You can see in the image above of your ArgoCD web console that the profile within the multi-tenancy-gitops
repository ArgoCD has been bootstrapped with is the single-cluster
. As a result, anything you want to apply/do to your quickstart environment will be done within that GitOps profile.
You can also see that the ArgoCD applications for the infrastructure
, services
and applications
layers are already created so that these will pick up any changes done, through code, at their respective layers.
Instructions¶
When you made the Red Hat OpenShift on IBM Cloud cluster request in the earlier section, automation has forked multi-tenancy-gitops
GitHub repository into your GitHub organization, the name of which you provided in the cluster request form. You can execute the following steps either locally by cloning the multi-tenancy-gitops
repository from your GitHub organization to your local workstation (and then make changes from you local workstation and commit and deliver those) or by using the new VSCode extension of GitHub Codespaces capability straight from your web browser (just open the multi-tenancy-gitops
repository in your GitHub organization in your browser and press the . key):
Note
For this guide, when following the instructions in the recipe below, consider GITOPS_PROFILE="0-bootstrap/single-cluster"
.
-
Review the
Infrastructure
layer kustomization.yaml and un-comment the resources to deploy to match the Cloud Pak for Data - Watson Knowledge Catalog recipe. -
Review the
Services
layer kustomization.yaml and un-comment the resources to deploy to match the Cloud Pak for Data - Watson Knowledge Catalog recipe. -
Commit and push changes to your git repository (the following code refers to the commands when you cloned the
multi-tenancy-gitops
repository locally on your workstation)
git add .
git commit -m "initial bootstrap setup"
git push origin
Verifying the Installation¶
-
After approximately 30 minutes, get the status of the control plane (lite-cr)

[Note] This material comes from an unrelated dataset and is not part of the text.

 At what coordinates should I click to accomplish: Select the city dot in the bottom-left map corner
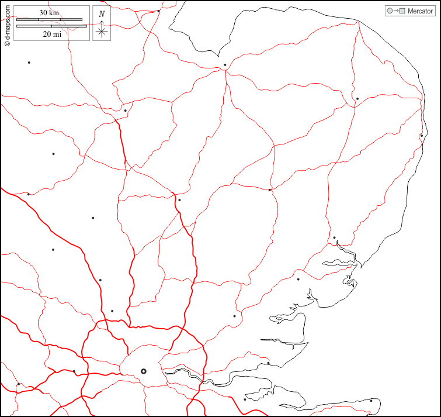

oc get ZenService lite-cr -n tools -o jsonpath="{.status.zenStatus}{'\n'}"
Cloud Pak for Data control plane is ready when the command returns
Completed
. If the command returns another status, wait for some more time and rerun the command. -
After approximately 3 hours, Get the status of Watson Knowledge Catalog (wkc-cr)
oc get WKC wkc-cr -n tools -o jsonpath="{.status.wkcStatus} {'\n'}"

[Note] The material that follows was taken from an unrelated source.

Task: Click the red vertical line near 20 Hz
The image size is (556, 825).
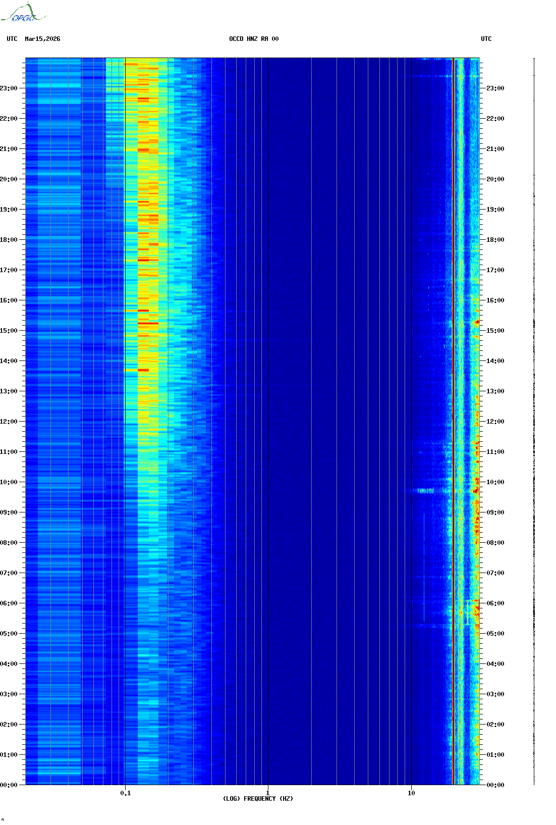Action: click(x=454, y=404)
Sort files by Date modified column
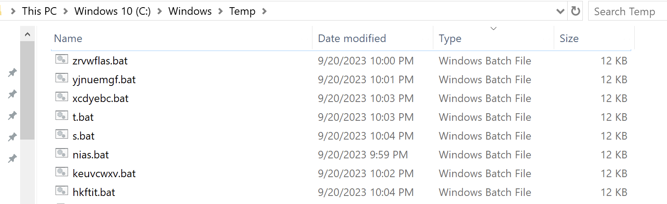Viewport: 667px width, 204px height. tap(352, 38)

Watson Knowledge Catalog is ready when the command returns
Completed
.
Cloud Pak for Data UI¶
-
Get the URL of the Cloud Pak for Data web client and open it in a browser.
echo https://`oc get ZenService lite-cr -n tools -o jsonpath="{.status.url}{'\n'}"`
-
The credentials for logging into the Cloud Pak for Data web client are
admin/<password>
where password is stored in a secret.oc extract secret/admin-user-details -n tools --keys=initial_admin_password --to=-
-
Log into the IBM Cloud Pak for Data UI using the password from previous step.
-
Click on the navigation menu icon on the top left corner. Click on Services menu option to expand it, then select Services catalog.
-
Under Status, select "Enabled" to display only the services that are installed and enabled in Cloud Pak for Data.
-
Notice the
Enabled
tag next to Watson Knowledge Catalog. There might be other enabled services as well.